→ **HOW TO COMPLETE THIS TASK**: The response must hold only the lines from the line containing "Task: Switch to the Metrics tab" through the end of the listing, exactly as written.
━━━━━━━━━━━━━━━━
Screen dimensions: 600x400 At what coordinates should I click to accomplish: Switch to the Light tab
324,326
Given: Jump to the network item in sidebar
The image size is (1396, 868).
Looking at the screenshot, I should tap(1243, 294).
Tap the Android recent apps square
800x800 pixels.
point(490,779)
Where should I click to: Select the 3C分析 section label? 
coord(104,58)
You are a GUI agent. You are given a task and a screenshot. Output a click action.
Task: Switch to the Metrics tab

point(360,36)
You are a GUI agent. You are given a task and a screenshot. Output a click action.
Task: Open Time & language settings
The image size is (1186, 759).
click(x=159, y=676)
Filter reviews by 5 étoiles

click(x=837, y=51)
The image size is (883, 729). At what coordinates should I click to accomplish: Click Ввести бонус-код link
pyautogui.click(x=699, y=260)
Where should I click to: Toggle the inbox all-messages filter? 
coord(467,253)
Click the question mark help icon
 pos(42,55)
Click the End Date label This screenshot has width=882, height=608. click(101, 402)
━━━━━━━━━━━━━━━━
→ **WORKED SOLUTION**:
Task: Switch to the Metrics tab

point(360,36)
You are a GUI agent. You are given a task and a screenshot. Output a click action.
Task: Open Time & language settings
The image size is (1186, 759).
click(x=159, y=676)
Filter reviews by 5 étoiles

click(x=837, y=51)
The image size is (883, 729). At what coordinates should I click to accomplish: Click Ввести бонус-код link
pyautogui.click(x=699, y=260)
Where should I click to: Toggle the inbox all-messages filter? 
coord(467,253)
Click the question mark help icon
 pos(42,55)
Click the End Date label This screenshot has width=882, height=608. click(101, 402)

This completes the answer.